[ACTIONS TO TAKE]:
(1) In the results-of-operations excerpt, on what date did the UFCW declare a strike against Vons?
(2) Based on the results-of-operations excerpt, does each statement agree with it? Answer yes or no, and quote the words that decide it. (a) Santee's results have been consolidated in the Company's results of operations as of February 6, 2004. (b) The UFCW struck against the Company. (c) Albertson's and Ralphs locked out all of their UFCW employees.
(3) Please write the next part of the results-of-operations excerpt, picking up after its last sentence.
[START OF READING TEXT]
Results of Operations

The following table sets forth certain income statement components expressed as a percent of sales for the fiscal years ended September 29, 2002, September 28, 2003 and September 26, 2004.

                         
    Fiscal Years Ended
    2002
  2003
  2004
Sales
    100.00 %     100.00 %     100.00 %
Gross profit
    26.58       27.40       28.40  
Operating expenses:
                       
Selling, general and administrative expenses
    23.08       23.96       22.15  
Depreciation and amortization
    0.91       0.98       0.88  
Operating profit
    2.59       2.46       5.37  
Interest income
    0.06       0.04       0.06  
Interest expense
    (1.98 )     (1.93 )     (1.46 )
Interest expense related to debt purchase
                (0.96 )
Equity in income from unconsolidated affiliate
    0.11       0.05       0.03  
Other expenses-net
    (0.06 )     (0.04 )     (0.04 )
Income before income taxes
    0.72 %     0.58 %     3.00 %

As of February 6, 2004, the results of Santee, previously accounted for under the equity method of accounting, have been consolidated in the Company’s results of operations and all inter-company transactions have been eliminated.

The labor dispute involving three of the Company’s principal competitors from October 11, 2003 through February 29, 2004, had a materially positive effect on the Company’s results of operations in fiscal 2004. On October 11, 2003, the UFCW declared a strike against Vons; in turn, Albertson’s and Ralphs locked out all of their UFCW employees. The UFCW did not strike against the Company as a result of an agreement whereby the Company agreed to accept the same contract terms that the UFCW negotiated with Vons, Albertson’s and Ralphs.
[END OF READING TEXT]
[START OF DATA SEGMENT]
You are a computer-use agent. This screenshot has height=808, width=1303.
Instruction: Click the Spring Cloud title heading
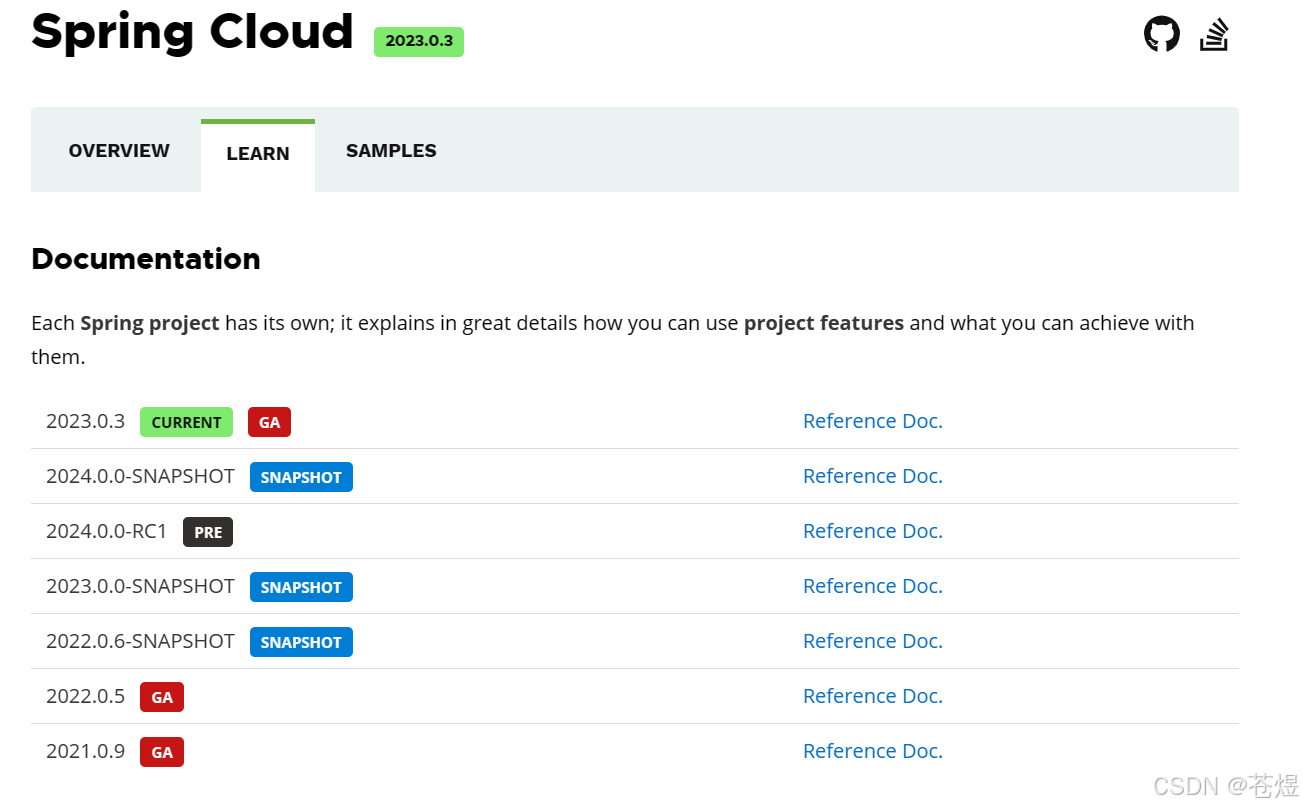[x=192, y=32]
[END OF DATA SEGMENT]
[EXERCISE RESPONSES]:
(1) October 11, 2003.

(2)
(a) Yes: "As of February 6, 2004, the results of Santee, previously accounted for under the equity method of accounting, have been consolidated in the Company’s results of operations"
(b) No: "The UFCW did not strike against the Company"
(c) Yes: "Albertson’s and Ralphs locked out all of their UFCW employees"

(3)
On February 29, 2004, members of the UFCW in Southern California ratified new collective bargaining agreements and ended their strike. Under the new collective bargaining agreements, the Company made special contributions to the UFCW’s health and welfare fund totaling $29.3 million, and made strike ratification bonus payments to its employees totaling $4.7 million.

During the labor dispute, many of the former Vons, Albertson’s and Ralphs customers chose to honor the picket lines and took their business to the Company’s markets and other grocery retailers. Subsequent to the labor dispute, the Company has been able to retain some of these additional customers. The labor dispute had both a significant and material effect on the Company’s sales volume, results of operations and financial position.

The increased sales volume has had a positive effect on results of operations as the Company has been able to realize some economics of scale from the increased sales volume. As a result, gross profit, as a percentage of sales, has increased and operating expenses, as a percentage of sales, have decreased for the fiscal year 2004 when compared to fiscal 2003.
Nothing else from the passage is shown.